The Garddfon Inn stands at 1 Beach Road, directly on the bank of the Menai Strait, and has been serving drinks to people looking at the water for over two hundred years. It is a Robinsons house, with a traditional bar on one side and a brighter bistro on the other, and it does fresh lobster as a signature dish alongside the daily specials boards. Afternoon tea is served. Dogs are welcome in the bar and lounge, though not in the five bedrooms upstairs, most of which look out over the Strait. There is a beer garden, a quiz every Tuesday at nine, and live music through the summer. It comes second of eight restaurants in the village on TripAdvisor, which tells you both that people rate it and that a village of 2,300 supports eight restaurants.
The village drops down to a marina, which was until fairly recently a working slate dock. The masts you see now stand where slate schooners and steamers once crowded a basin, and the dry dock beside them built ships, including the 825-ton Ordovic, launched in 1877. The whole complex is Grade II listed. A few restaurants and cafés cluster outside the marina gate, with shops along the top road toward the harbour.

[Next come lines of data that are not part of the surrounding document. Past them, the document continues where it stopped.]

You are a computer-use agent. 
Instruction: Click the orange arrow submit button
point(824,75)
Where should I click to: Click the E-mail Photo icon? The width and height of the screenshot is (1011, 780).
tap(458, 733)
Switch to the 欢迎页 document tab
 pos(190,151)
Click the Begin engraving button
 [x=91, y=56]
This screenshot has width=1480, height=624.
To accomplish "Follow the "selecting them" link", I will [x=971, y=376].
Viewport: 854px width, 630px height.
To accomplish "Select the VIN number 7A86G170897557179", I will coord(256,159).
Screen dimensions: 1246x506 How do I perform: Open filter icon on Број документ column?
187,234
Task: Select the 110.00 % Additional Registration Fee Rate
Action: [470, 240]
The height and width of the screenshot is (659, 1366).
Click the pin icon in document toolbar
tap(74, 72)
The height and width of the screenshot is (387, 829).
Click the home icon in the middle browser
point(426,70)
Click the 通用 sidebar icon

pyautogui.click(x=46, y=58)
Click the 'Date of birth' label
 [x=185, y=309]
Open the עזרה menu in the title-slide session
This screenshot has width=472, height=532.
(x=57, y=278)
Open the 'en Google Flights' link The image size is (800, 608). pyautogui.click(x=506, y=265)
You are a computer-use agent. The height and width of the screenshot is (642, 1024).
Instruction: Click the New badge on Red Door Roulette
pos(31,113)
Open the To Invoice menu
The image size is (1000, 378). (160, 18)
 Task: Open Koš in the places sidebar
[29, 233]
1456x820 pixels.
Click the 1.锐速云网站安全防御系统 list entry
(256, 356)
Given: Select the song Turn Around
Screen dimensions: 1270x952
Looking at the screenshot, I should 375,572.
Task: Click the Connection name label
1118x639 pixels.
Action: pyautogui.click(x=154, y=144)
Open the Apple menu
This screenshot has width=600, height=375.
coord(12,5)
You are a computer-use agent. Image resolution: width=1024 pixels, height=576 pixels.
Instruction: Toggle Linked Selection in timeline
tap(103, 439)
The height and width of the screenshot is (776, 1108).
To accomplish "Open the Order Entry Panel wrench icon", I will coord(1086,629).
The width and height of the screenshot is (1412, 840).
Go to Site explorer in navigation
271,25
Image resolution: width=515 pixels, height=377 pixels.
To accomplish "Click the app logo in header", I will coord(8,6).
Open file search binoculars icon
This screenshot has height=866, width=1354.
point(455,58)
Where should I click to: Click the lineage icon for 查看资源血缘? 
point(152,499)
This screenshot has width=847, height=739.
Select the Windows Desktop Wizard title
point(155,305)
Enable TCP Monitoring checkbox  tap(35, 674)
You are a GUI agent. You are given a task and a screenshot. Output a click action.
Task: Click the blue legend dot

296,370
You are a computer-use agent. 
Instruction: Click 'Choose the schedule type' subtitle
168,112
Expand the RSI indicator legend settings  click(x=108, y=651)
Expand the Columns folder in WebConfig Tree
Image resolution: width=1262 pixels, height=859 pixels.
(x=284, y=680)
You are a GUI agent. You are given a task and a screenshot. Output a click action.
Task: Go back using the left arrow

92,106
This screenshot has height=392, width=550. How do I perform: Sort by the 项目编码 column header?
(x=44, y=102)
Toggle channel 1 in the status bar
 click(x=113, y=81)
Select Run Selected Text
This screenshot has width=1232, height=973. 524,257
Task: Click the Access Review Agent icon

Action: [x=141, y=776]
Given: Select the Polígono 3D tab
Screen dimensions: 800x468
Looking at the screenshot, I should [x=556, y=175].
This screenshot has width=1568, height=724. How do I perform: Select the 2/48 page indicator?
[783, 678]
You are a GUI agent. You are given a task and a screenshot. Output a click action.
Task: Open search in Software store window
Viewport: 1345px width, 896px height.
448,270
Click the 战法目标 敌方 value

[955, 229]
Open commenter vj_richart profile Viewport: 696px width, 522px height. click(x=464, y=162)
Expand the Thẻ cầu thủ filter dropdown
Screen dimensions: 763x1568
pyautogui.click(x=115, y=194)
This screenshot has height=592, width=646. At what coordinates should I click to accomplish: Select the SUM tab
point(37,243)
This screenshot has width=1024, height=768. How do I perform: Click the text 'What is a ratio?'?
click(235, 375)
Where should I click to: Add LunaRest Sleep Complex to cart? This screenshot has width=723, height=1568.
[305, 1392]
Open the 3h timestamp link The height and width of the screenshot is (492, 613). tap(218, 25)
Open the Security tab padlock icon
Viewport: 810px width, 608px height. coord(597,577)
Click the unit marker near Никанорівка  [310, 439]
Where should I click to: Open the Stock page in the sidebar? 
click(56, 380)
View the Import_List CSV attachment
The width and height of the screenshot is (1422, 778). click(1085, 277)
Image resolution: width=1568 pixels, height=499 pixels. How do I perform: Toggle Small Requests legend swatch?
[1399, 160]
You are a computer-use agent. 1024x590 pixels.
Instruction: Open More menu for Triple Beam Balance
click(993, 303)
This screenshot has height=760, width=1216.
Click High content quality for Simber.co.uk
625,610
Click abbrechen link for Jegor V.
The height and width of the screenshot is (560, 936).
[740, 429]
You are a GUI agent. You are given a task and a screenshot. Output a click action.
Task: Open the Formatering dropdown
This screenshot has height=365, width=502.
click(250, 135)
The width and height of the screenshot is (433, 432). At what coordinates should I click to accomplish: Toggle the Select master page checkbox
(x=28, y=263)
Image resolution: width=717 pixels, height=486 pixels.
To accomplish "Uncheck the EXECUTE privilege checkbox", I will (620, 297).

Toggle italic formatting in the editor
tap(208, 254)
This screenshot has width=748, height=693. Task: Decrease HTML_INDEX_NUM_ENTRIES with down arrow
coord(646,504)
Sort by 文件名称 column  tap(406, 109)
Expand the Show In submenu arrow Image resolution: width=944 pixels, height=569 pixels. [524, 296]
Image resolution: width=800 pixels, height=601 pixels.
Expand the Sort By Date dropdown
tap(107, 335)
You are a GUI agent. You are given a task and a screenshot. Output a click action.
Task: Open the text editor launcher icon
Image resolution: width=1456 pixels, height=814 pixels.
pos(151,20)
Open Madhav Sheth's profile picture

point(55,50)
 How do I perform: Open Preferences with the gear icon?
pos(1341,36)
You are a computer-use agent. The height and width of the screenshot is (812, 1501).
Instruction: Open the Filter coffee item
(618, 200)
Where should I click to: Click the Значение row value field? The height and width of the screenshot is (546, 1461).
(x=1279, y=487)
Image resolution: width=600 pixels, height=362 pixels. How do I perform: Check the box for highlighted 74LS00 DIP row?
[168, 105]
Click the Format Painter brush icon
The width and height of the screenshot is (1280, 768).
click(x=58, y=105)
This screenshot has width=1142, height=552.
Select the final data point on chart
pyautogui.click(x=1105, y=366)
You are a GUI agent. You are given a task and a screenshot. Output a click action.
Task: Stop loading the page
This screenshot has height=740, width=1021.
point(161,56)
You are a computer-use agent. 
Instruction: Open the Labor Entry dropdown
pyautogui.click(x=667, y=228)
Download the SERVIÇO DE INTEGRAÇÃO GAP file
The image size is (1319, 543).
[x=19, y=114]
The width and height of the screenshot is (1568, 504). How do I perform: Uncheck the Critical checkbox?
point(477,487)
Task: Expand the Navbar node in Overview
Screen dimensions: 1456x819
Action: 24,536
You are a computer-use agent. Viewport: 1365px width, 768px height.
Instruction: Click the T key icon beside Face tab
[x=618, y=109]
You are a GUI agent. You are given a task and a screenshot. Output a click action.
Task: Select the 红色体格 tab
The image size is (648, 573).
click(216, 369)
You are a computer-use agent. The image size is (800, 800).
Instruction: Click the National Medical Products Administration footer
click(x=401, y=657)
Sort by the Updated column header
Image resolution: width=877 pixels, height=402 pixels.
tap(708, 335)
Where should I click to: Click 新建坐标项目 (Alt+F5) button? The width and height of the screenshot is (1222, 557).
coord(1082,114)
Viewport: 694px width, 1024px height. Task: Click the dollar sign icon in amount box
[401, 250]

Away from the waterfront it still feels rural, with fields running down to the shore and the peaks of Eryri rising inland behind the village.
The best walk here is Lôn Las Menai, a flat, traffic-free four miles along a dismantled railway through broadleaf woodland to Caernarfon, with the Strait on one side and Anglesey across the water. There are accessible toilets on Beach Road at the Felinheli end. At Caernarfon the route joins Lôn Eifion, so you can keep going inland toward Snowdonia without touching a road. The Wales Coast Path runs through the village along the shore, and a longer eight-mile loop takes in Caernarfon Castle and back in something under four hours.
Water is the point of the place. The estate agents Dafydd Hardy put it plainly: "The focus in Y Felinheli is very much on water sports." Plas Menai, the National Outdoor Centre for Wales, sits just outside the village and runs sailing, kayaking and paddleboarding, and the Port Dinorwic Sailing Club has been racing dinghies off the Strait since 1947.
The name means "the salt-water mill" — y melin heli — and the mill it refers to was rebuilt closer to the sea in 1633. The port itself is a nineteenth-century creation: the Assheton-Smiths of the Faenol Estate built a quay here in 1793 to ship out Dinorwic slate, and for its first sixteen years the slate was rowed out to ships anchored in the Strait until the quays opened in 1809. On maps it was once Port Dinorwic; now only the Welsh name appears.
Behind the old Halfway House pub, which closed in 2013, stands the first Carnarvon railway station building, in use only from 1852 to 1875 and now somebody's house.
This is a Welsh-speaking village — 68 per cent of residents speak it — and the primary school teaches through Welsh to 171 pupils. The annual carnival, Gŵyl Y Felinheli, still fills the streets.